第10話 獣人の国に乗り込んでみた
「この時を待ちわびた」
がんばって影転移の印を付け始め、約一年。
目標は、一年以内に辿り着くことであった。
「ついに、この時が」
俺は、ついに、獣人の国の国境まで来ていた。
かろうじて、あと一日のところで達成できた。
「この時が恋しかった」
「どうしたんですか、そんな、この時この時言って」
どうやら、しかしこの感動に水を差す無粋なやつがいるようだ。
「口を閉じろ、暗愚が」
「んっ//……ひ、ひどいですよ! 急に、そんな……っ」
遺憾ながら、モモは未だに残念なままだ。
体は年相当以上に成長してきているくせに、なぜこうも、中身が残念なのだ。無常。
そうして、俺が無常観を悟りかけていると、国境の砦と思わしき、一際大きな大樹から、矢と怒声が飛んでくる。
「立ち去れ! ここは、誇り高きヷーウルフ族の縄張りだ! 貴様らのような、軟弱な種族の来ていい居場所ではない!」
そんな野蛮な登場を魅せた男は、その蛮勇に似合うだけの格好をしていた。
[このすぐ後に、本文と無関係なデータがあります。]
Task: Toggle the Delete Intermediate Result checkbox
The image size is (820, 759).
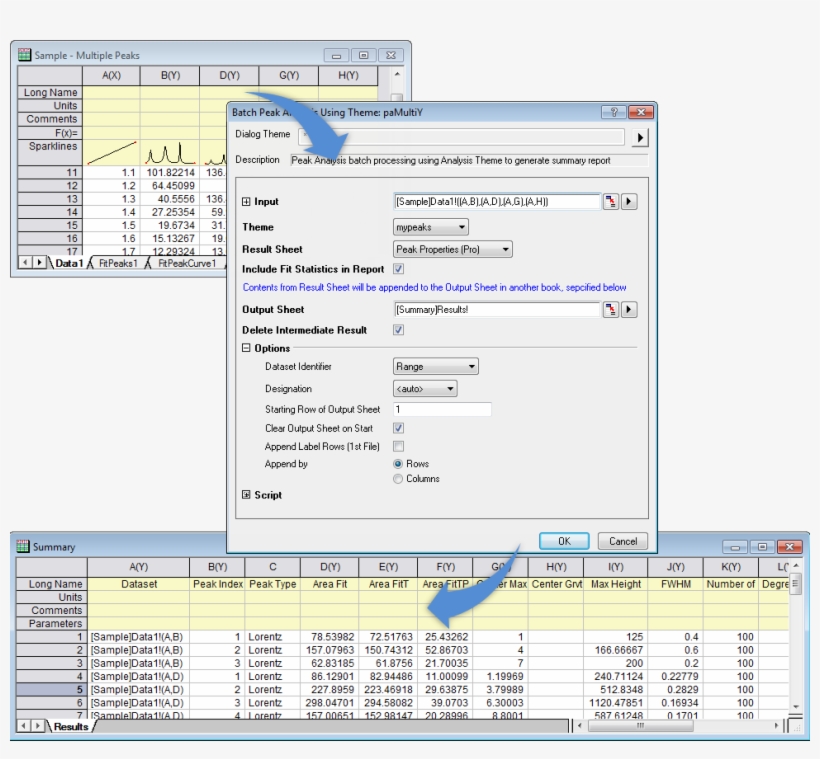Action: 399,330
無理やり着たのか、向きを間違えた軽装鎧はところどころ曲がっていて、本来は背中に着けるようなマントも、ふんどしのように鎧の上から股に巻かれている。
そんな登場に、モモがキレる。
「ゼフィ様に対してなんて無礼な……っ! ゼフィ様、この国滅ぼしちゃいましょう!」
種族同士の対立があるということはないが、種族ごとに住む地域は分かれていて、それぞれ特色がある。
その中でも、隣国が獣人への差別が芯まで根付く帝国なので、その国境の辺りに住むここの獣人は、人間に対する警戒心が強い。
だから、この不敬は許容してやらねばならない。
「落ち着けモモ」
「で、ですが!」
「今日は戦いに来たのではない」
「…………はい」
モモが、興奮して瞳孔の開いた目を伏せ、しょんぼりとする。
なんだか、最近、モモの三下感が増してきた。
犬らしいと言えばそうだが……。
まことに難儀だ。
さて、まあ、テンポよく行こう。
警戒を解く。
犬は人になつきやすいし、警戒さえ解いてしまえばあとは楽勝という算段だ。それに、いざとなったら脅せばいい。ここまで辿り着いた今、難局は乗り越えたと言える。
あとは、簡単な作業になるだろう。
「聞け! 俺はデュエラシア君主国公爵家長男、ゼフィリアン・D・アクシアだ! 巫女を連れてきた!」
登場の仕方だが、本来だったら、もっと工夫するべきだろう。ゼフィリアンの名が泣いてしまう。だが、悲しいことに、それはできない。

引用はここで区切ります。